According the Federal Home Finance Agency’s Home Price Index, home values are now off just 12.5 percent from their April 2007 peak nationwide. This, after a half-percent monthly increase in prices in May, on average.
Given the state of the market since April 2007, the Home Price Index results are a positive for both the housing market and the economy, but we have to remember that May’s half-point increase is an average, and not specific to a particular area.
In contrast to “national markets”, the real estate markets in which you and I live are decidedly local. It’s a major difference and the distinction renders the Home Price Index somewhat less important.

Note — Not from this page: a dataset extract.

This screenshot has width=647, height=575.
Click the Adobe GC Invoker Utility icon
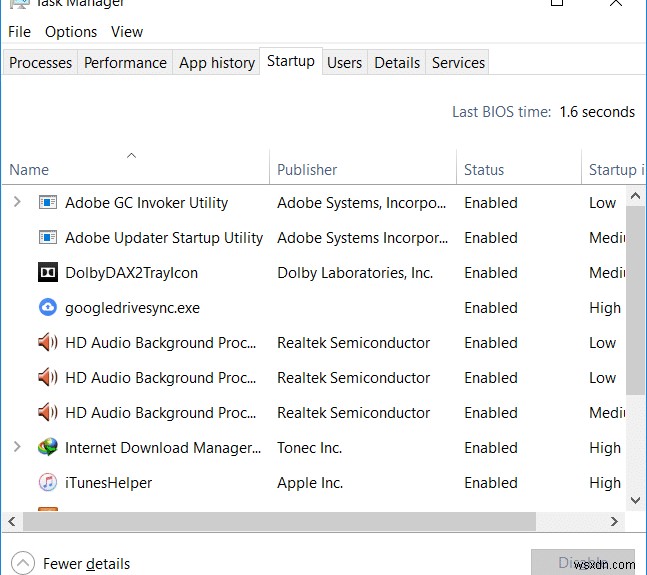47,203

After all, the HPI doesn’t account for housing activity in individual neighborhoods, nor does it track value across cities like Austin. Instead, it summarizes data in giant chunks of geography.
A quick look at the HPI regional data proves the point. Of the HPI’s 9 tracked regions, only one was within one-tenth of one percent of the national, half-point average. The others varied by as much 1.3 percent.
As a sample:
- Mountain Region : + 1.7 percent
- New England : + 0.2 percent
- South Atlantic : +1.0 percent
And this is on a regional basis. The HPI’s applicability to state, city and neighborhood markets is even less appropriate.
Real estate values cannot be captured in a national survey. For home buyers and seller, what matters is the economics of a block, on a street, in a neighborhood. That type of granularity can’t be tracked in a report like the Home Price Index.
The best place to get that data is from a local real estate agent that knows the market well.